Doing this creates operational flexibility, availability, and scalability. It also
simplifies and de-risks changes.

“Treat your servers like cattle, not pets,” is a popular expression about
disposability.3 I miss giving fun names to each new server I create. But I don’t
miss having to tweak and coddle every server in our estate by hand.

If your systems are dynamic, then you need to use tools that can cope with this.
For example, your monitoring should not raise an alert every time you rebuild
part of your system. However, it should raise a warning if something gets into a
loop rebuilding itself.

THE CASE OF THE DISAPPEARING FILE SERVER

People can take a while to get used to ephemeral infrastructure. One team I
worked with automated its infrastructure with VMware and Chef. The team
deleted and replaced virtual machines as needed.

A new developer on the team needed a web server to host files to share with
teammates, so he manually installed an HTTP server on a development server
and put the files there. A few days later, I rebuilt the VM, and his web server
disappeared.

After some confusion, the developer understood why this had happened. He
added his web server to the Chef code and persisted his files to the SAN. The
team now had a reliable file-sharing service.

Principle: Minimize Variation


As a system grows, it becomes harder to understand, harder to change, and
harder to fix. The work involved grows with the number of pieces, and also with
the number of different types of pieces.
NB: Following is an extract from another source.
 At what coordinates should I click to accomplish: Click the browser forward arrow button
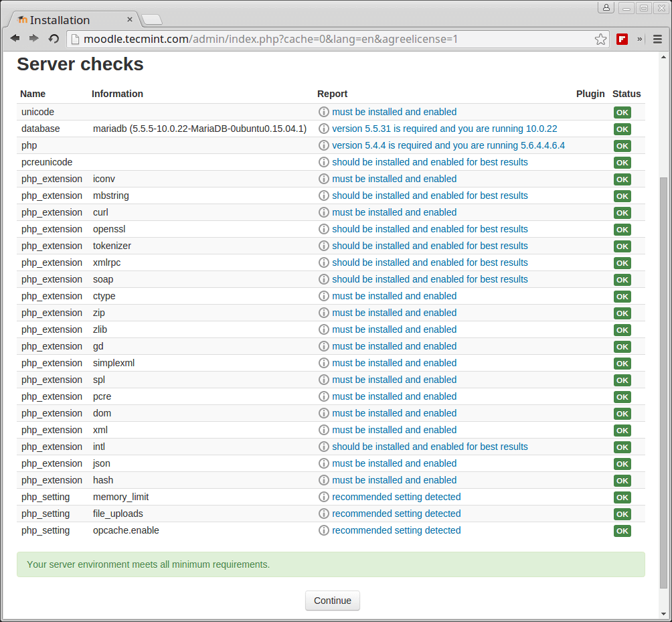click(34, 39)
So a useful way to keep a system
manageable is to have fewer types of pieces—to keep variation low. It’s easier to
manage one hundred identical servers than five completely different servers.

The reproducibility principle (see “Principle: Make Everything Reproducible”)


complements this idea. If you define a simple component and create many
identical instances of it, then you can easily understand, change, and fix it.

To make this work, you must apply any change you make to all instances of the
component. Otherwise, you create configuration drift.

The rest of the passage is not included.